September 5, 2017
By: Colie Weinberger, Honeymoon Israel NYC participant on a May 2017 trip

There’s a phrase our (amazing) tour educator used in Israel: “Jews and those who love them.” He used that phrase to address all of the couples on our trip. But for Jared and me, it didn’t really resonate…

Honeymoon Israel accepts couples of all backgrounds that have at least one Jewish partner. The majority of couples are interfaith, while a few are couples like Jared and me – couples where both partners were born Jewish. The groups are meant to be reflective of what the community looks like at large. So, how did Jared and I end up on this specific Honeymoon Israel trip from NYC – one of the few Jewish-Jewish couples selected – and why was it so special?
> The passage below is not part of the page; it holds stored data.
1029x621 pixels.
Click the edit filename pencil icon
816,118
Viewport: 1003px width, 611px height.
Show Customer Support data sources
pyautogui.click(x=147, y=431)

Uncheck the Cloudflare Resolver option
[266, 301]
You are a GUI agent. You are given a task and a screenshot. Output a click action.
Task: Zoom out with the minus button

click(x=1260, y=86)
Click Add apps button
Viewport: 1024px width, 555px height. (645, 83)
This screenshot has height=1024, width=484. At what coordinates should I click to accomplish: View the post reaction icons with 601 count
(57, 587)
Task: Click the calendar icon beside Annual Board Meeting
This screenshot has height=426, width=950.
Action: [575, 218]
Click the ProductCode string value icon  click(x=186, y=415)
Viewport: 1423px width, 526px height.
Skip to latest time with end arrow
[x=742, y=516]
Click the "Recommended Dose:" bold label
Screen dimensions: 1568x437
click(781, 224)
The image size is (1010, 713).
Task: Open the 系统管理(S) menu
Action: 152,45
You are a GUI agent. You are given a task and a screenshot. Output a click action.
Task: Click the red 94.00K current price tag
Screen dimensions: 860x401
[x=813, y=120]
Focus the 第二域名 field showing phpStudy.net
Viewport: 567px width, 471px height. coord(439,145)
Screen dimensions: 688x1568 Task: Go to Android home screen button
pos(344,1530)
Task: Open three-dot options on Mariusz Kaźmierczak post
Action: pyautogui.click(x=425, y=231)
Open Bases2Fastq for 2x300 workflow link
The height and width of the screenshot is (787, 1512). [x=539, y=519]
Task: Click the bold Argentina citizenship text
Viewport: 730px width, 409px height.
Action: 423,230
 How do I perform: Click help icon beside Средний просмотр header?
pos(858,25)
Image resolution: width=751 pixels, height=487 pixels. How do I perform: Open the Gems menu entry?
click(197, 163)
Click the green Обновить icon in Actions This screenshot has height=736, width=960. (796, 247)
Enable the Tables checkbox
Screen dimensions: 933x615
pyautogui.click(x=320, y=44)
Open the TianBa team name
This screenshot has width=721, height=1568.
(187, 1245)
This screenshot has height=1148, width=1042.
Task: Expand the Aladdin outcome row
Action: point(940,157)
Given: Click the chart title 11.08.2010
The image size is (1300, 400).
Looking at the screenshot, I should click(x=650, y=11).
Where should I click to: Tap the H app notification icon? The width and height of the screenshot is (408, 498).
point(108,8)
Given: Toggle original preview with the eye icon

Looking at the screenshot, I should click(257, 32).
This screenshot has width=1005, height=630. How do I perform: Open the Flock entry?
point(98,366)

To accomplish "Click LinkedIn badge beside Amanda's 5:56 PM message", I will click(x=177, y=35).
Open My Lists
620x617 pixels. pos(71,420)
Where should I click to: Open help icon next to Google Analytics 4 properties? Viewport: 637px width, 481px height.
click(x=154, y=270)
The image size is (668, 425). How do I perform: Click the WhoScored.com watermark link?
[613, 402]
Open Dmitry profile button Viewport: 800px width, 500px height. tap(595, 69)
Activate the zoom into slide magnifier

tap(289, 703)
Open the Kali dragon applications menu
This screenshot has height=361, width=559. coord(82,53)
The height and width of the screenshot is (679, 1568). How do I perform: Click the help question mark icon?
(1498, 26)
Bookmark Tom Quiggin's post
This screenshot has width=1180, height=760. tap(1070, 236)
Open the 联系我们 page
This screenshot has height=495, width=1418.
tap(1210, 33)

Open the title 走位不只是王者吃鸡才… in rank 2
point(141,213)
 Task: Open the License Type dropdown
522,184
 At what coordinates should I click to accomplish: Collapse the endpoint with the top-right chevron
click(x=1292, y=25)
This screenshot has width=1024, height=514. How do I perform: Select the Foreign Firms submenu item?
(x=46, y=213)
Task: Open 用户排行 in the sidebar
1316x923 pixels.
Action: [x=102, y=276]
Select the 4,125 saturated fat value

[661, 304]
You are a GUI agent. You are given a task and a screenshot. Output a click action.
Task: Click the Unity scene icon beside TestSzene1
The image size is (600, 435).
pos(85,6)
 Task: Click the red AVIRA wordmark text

The truth is, when we first applied for HMI, we didn’t know we’d be in the minority as a same-faith couple. We applied because we loved the idea and it sounded like an incredible opportunity to travel to Israel together. It wasn’t until months later, on the trip itself, that we quickly realized that same-faith couples are actually the minority in our communities these days, and it made our journey that much more important.

 

Our soon-to-be friends on our trip all came from different religious backgrounds, and they offered Jared and I so many new perspectives – a chance to look at our religion, traditions, culture and especially Israel, through a new lens that we had never been exposed to before. Sure, because we were were both raised Jewish, we probably knew more Hebrew song lyrics, but it didn’t mean that we cried harder at Yad

Vashem or had a more meaningful time at the Western Wall. All of the couples on our trip felt those moments equally, deep within us, no matter what religion we were born into. That is what makes the Honeymoon Israel experience so unique.

Even though we had our own ideas about what it meant to be Jewish, we didn’t have a Jewish community in NYC to call our own. We grew up eating gefilte fish and going to Hebrew schools, but we weren’t grown-ups in the religion or faith. And even with similar upbringings, the two of us had different opinions about what it meant to be a Jew and start a Jewish family.

The shared Honeymoon Israel journey helped us shape the idea for the type of Jewish home we want for our family. And that it’s okay that it won’t look exactly like what our parents had. Being amongst interfaith couples highlighted this even more – that this next step is ours as a couple and we will make decisions together and without,  perhaps, the unwanted influence of others.

We’ve been back home for a few months now and we’ve shared many Shabbats (a tradition we didn’t practice much before), brunches and even wedding weekends with our HMI family. Our tour educator’s words ring even truer now because we love our new friends – the “Jews and those who love them” – like family.